I’ve never touched a motor before in my life.
This is about cybersecurity, I promise. Bear with me a minute.
The ground outside the DTI Boston Satellite Office (my living room) is thick with snow. We had it easy through most of January, and then multiple blizzards. And after the first one, a piece of ice lodged in the auger of my snowblower, and the impeller belt ripped itself apart.

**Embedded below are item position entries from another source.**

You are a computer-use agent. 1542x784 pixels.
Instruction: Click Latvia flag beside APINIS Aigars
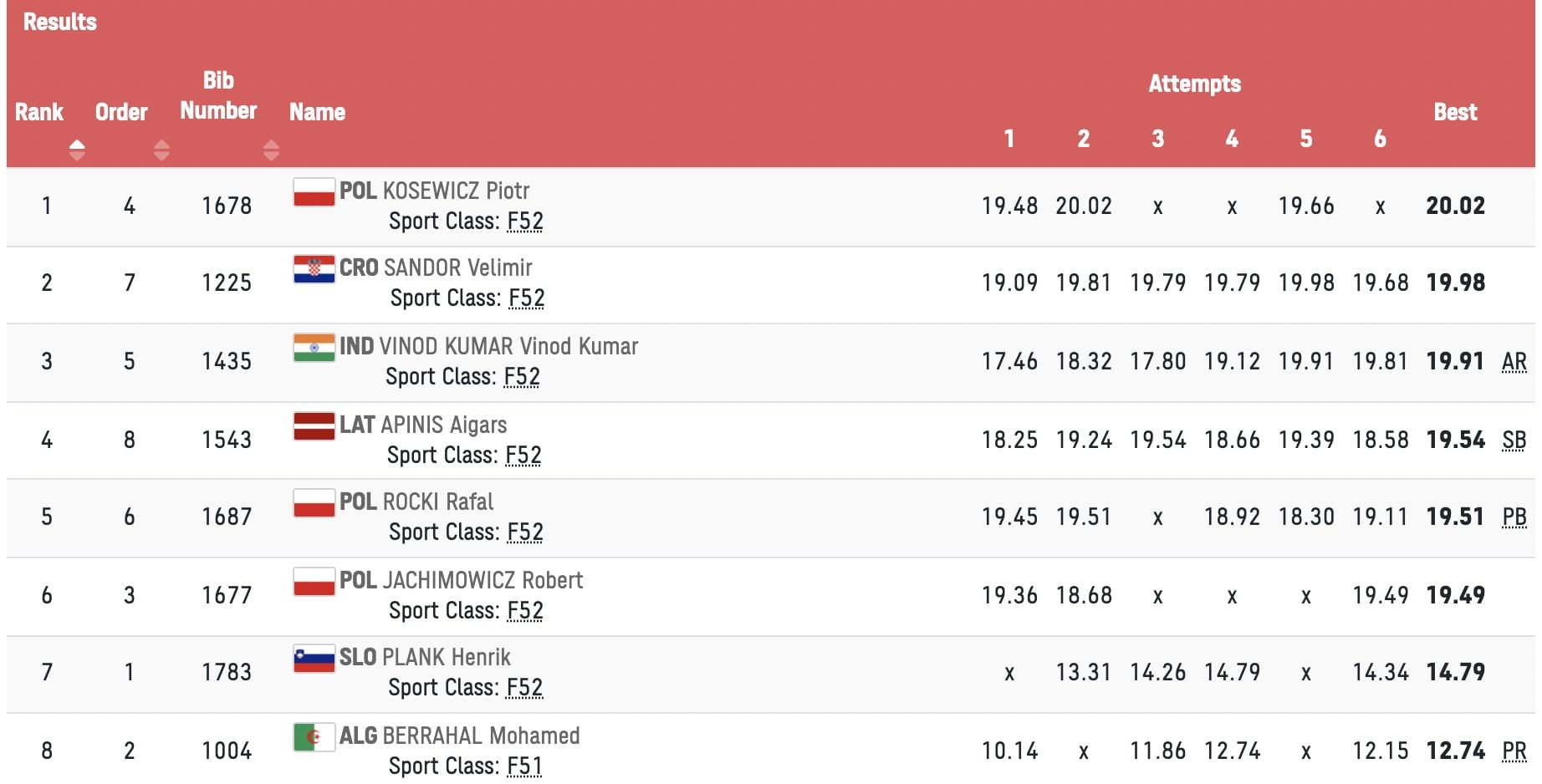(x=314, y=425)
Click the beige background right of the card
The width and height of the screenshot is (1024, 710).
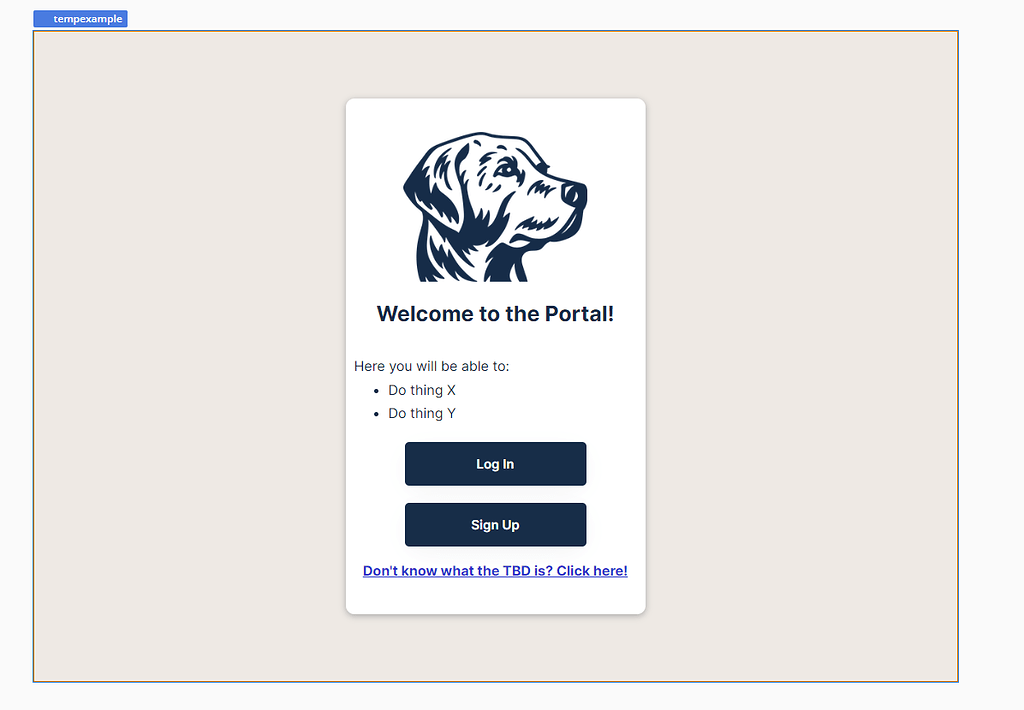click(801, 356)
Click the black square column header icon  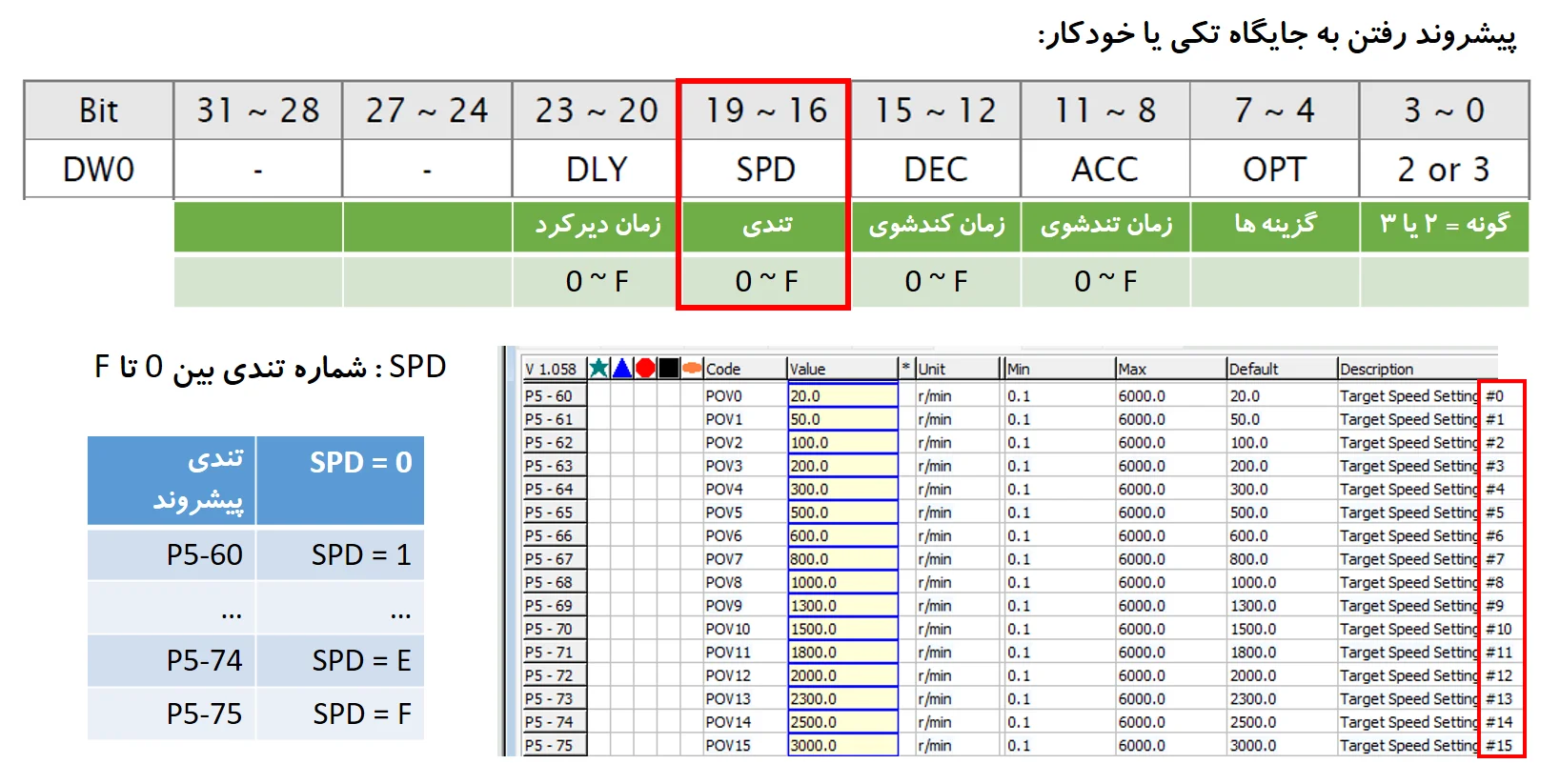pos(669,369)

Deciding I could replace the belt myself involved a bit of hubris, in retrospect. Because as noted, I’ve never touched a motor of any type before in my life. So it should not have been a surprise when I found myself sweating over the guts of my snowblower on a Thursday night trying to force the belt into place.
It didn’t help that my machine included a third wheel of sorts, a tensioner that didn’t exist in any manual or online video about replacing the impeller belt in my exact model. But a life of spreadsheets and threat hunting did not prepare me for motor mechanics, oddly enough.
So I reached out. Because I didn’t know, and while I tried to brute force it, and research it, nothing worked. I tried to bribe the belt into place, and threaten it, and cajole it. None of this resulted in the least amount of progress, and so I asked for help.
There’s still a stigma in admitting you don’t know something in infosec; “information” is in the name, after all. And the sentence “I don’t know” is treated as a failure. But what we need to do is treat it as a starting point instead; “I don’t know, yet.”
I articulated the problem and showed my work. A few minutes later came a reply: “Oh. So. What you need to do is…”
And a few minutes later the snowblower was running like new.
Be the person that reaches out for help when you need it, and show this industry that’s okay. But also be the person that answers when you can, to show each other we’re not alone.
Articles
Almost feel like I need to add an extra section just for Google Threat Intelligence Group - they’ve spent the past few weeks putting out piece after piece of great intel. As always, grateful for folks sharing like this.
GTIG - UNC1069 Targets Cryptocurrency Sector with New Tooling and AI-Enabled Social Engineering - DPRK, cryptocurrency, generic domains and targeted subdomains. What’s not to love?
GTIG - GTIG AI Threat Tracker: Distillation, Experimentation, and (Continued) Integration of AI for Adversarial Use - There are some perverse incentives in the AI offsec reporting space, but very worth keeping updated on the bits of hard evidence out there.
GTIG - Exposing the Undercurrent: Disrupting the GRIDTIDE Global Cyber Espionage Campaign - Actual disruption in the wild. Whether our disruption tactics overall are effective or not - that’s a bigger question, and needs to be talked about more.
GTIG - Beyond the Battlefield: Threats to the Defense Industrial Base - Good review for analysts, good intro section for execs, if this area matters to you.
Lots of other good reading out there this month, though, too:
Infoblox Threat Intel - Compromised Routers, DNS, and a TDS Hidden in Aeza Networks - One of the best DNS investigation posts I’ve ever read, and I’ve read a lot of them. Infoblox TI not only provides the results of their research, but shows in-depth steps on how to recreate it by eliciting responses from secretive recursive servers, for example.
The Record - Leaked technical documents show China rehearsing cyberattacks on neighbors’ critical infrastructure - Thinking about this one in the context of Joe Slowik’s CYBERWARCON talk, which doesn’t seem to be online unfortunately. If you’re not following Joe yet, maybe start.
Gitlab Threat Intelligence - GitLab Threat Intelligence Team reveals North Korean tradecraft - Excellent deep dive into both the fraudulent enterprise IT worker threat and the Contagious Interview campaign, the latter of which targets job applicants for compromise.
Symantec/Carbon Black Threat Hunter Team - North Korean Lazarus Group Now Working With Medusa Ransomware - The brevity here is respectable - it’s actually a very information-dense post with some deeper implications for DPRK-targeted ecospheres.
Research Papers and Reports
Crowdstrike - 2026 Global Threat Report - Heavy on the AI stuff, which I am always skeptical of, but I haven’t dived deeply into the guts here yet.
Tools and Resources
PulseBeat02 - yt-media-storage - Encodes any data into lossless video styles to store on Youtube, and decodes them into the original data, for exfiltration etc. I suppose if you can store a PNG on a starling, you can exfiltrate crown jewels via youtube.